--- Task details ---
In the records below, swap "flame icon" for "fire icon" and write every line out again with nothing else changed, leaving out the pictures.

-- Start --

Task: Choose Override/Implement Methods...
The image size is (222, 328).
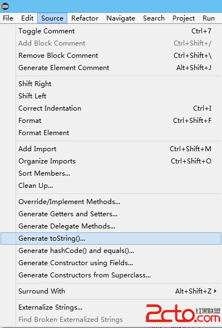Action: coord(119,202)
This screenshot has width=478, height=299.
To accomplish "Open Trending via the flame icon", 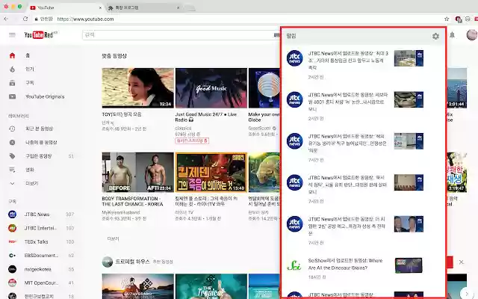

-- End --

--- Task solution ---
Task: Choose Override/Implement Methods...
The image size is (222, 328).
Action: coord(119,202)
This screenshot has width=478, height=299.
To accomplish "Open Trending via the fire icon", 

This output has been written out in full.